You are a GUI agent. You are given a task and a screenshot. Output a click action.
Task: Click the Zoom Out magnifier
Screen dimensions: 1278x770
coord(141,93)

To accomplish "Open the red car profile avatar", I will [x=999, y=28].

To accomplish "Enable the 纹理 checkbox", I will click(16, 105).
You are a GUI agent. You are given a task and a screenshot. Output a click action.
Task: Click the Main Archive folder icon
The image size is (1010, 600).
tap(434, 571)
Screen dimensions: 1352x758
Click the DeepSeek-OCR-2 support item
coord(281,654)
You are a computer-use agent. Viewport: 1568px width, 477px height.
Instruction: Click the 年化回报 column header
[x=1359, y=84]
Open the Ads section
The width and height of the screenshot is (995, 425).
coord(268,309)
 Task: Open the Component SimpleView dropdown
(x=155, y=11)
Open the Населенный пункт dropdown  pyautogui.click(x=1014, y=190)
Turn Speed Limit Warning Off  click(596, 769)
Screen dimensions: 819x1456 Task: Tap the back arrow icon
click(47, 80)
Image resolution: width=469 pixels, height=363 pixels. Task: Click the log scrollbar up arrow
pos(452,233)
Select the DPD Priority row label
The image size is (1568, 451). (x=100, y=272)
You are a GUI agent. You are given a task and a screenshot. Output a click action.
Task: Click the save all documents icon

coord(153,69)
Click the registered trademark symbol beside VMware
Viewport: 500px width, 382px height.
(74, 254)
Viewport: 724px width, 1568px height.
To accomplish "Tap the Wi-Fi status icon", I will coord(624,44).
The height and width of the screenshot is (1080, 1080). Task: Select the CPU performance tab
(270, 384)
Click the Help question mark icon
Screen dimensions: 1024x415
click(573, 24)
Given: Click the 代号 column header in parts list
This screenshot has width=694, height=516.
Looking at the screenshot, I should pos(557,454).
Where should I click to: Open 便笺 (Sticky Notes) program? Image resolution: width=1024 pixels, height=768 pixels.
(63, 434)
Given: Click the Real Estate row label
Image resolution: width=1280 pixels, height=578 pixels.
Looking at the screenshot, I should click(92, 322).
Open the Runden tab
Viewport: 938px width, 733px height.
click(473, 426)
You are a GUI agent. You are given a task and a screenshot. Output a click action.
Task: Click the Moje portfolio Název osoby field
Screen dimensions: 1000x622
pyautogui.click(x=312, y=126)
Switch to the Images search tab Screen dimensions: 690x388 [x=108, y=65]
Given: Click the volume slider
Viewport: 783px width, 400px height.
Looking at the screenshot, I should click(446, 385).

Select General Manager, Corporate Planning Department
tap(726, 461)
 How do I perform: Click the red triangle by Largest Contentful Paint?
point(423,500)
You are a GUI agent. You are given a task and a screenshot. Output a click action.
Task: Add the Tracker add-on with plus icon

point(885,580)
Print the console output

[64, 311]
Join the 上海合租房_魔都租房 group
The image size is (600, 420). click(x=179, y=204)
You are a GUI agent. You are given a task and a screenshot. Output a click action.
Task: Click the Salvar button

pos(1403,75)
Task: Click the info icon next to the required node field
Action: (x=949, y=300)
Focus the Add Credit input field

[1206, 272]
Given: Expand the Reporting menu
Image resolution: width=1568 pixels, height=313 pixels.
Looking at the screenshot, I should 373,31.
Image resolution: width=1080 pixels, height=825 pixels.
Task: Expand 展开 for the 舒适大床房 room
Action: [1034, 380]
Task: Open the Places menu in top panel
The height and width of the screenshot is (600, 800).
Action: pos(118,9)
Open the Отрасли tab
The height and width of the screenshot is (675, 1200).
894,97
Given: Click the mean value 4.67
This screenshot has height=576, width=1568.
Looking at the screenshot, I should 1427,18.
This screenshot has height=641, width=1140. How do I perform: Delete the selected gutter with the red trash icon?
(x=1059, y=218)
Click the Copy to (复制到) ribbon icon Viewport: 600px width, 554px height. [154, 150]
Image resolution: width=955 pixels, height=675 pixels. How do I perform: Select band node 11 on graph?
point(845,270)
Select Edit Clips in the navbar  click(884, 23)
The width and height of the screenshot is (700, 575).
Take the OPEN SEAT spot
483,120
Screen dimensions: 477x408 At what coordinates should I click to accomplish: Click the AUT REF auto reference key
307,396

§ §

What you need to do: Each line of the listing that contains the word "will" must be counted. Give only the resulting figure.

Solution to this task: 3